### Task requirements
Your answer should be every line with the word "Create", copied from the data below.

### Provided records

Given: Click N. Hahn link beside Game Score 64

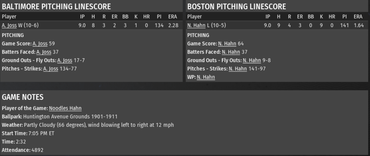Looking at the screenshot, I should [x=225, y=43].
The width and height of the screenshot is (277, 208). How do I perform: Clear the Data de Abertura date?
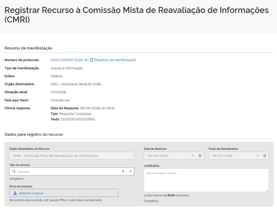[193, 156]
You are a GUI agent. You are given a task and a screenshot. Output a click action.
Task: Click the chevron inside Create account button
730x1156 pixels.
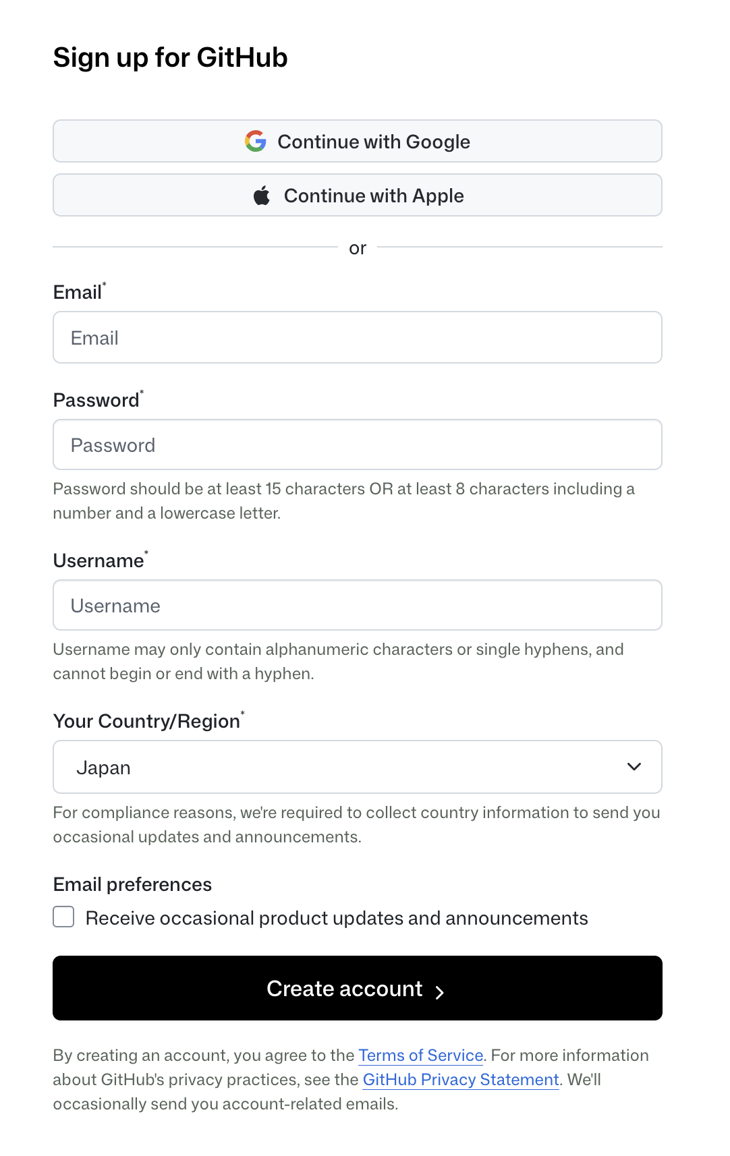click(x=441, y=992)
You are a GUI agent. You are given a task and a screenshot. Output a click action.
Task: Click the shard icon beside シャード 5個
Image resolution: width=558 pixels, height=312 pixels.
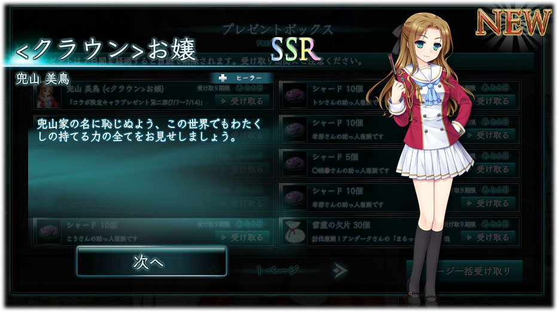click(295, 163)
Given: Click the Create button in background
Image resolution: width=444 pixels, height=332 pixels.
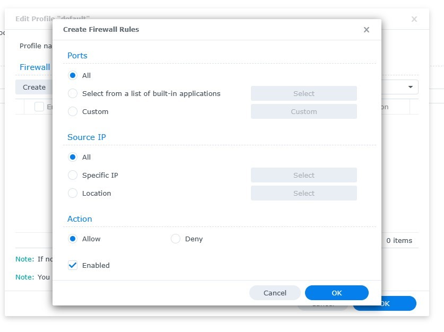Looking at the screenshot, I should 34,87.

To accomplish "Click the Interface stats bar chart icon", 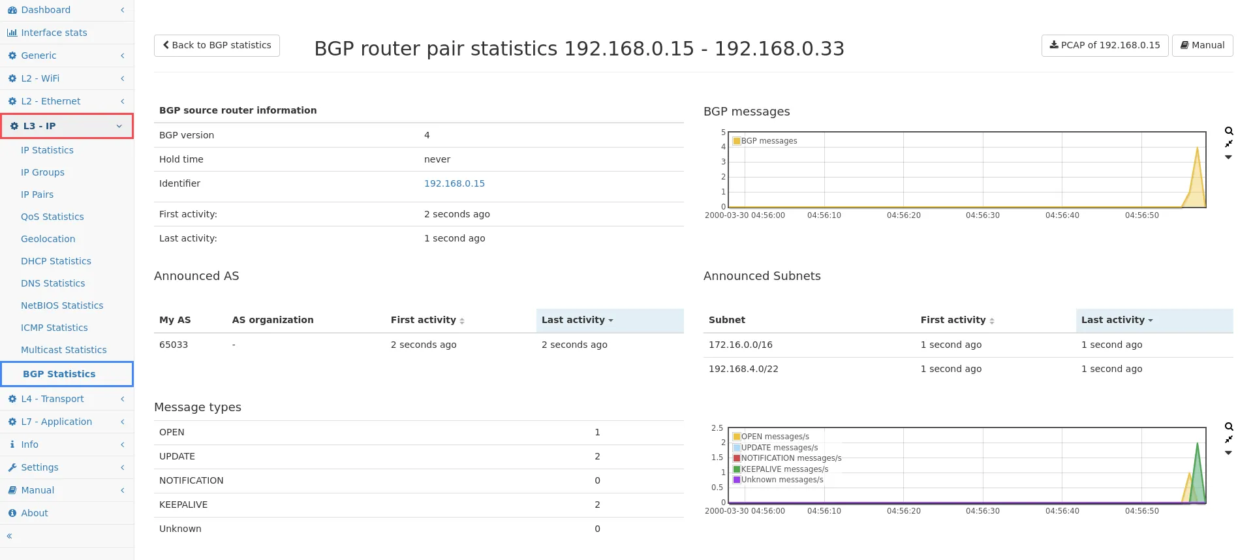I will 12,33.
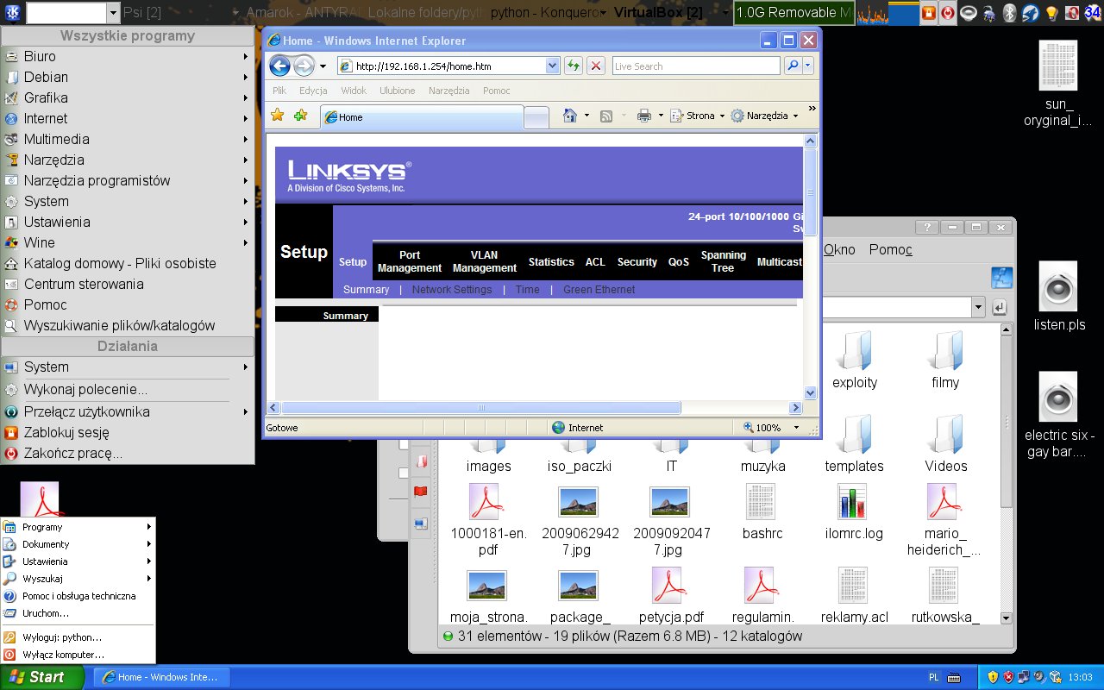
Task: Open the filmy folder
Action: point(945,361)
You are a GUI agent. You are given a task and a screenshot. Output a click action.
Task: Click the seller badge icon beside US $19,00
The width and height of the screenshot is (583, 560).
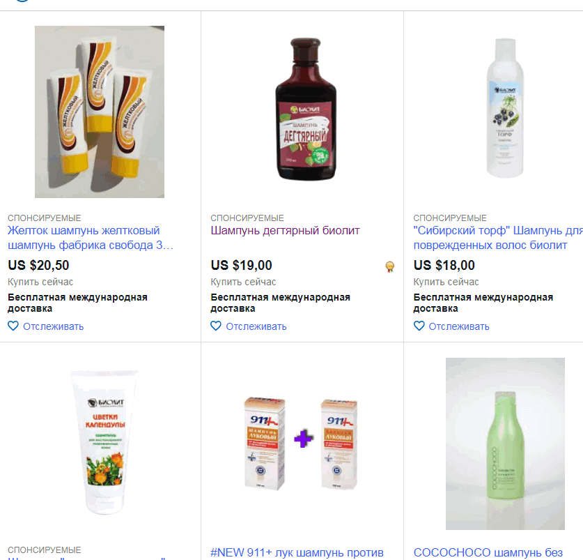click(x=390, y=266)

* * *

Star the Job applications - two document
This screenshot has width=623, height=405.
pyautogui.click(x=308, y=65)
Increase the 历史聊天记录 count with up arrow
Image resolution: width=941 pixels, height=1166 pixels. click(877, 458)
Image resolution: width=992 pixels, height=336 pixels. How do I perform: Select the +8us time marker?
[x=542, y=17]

### Output
Task: Click the chevron inside Create account button
Given: Click the Create button in background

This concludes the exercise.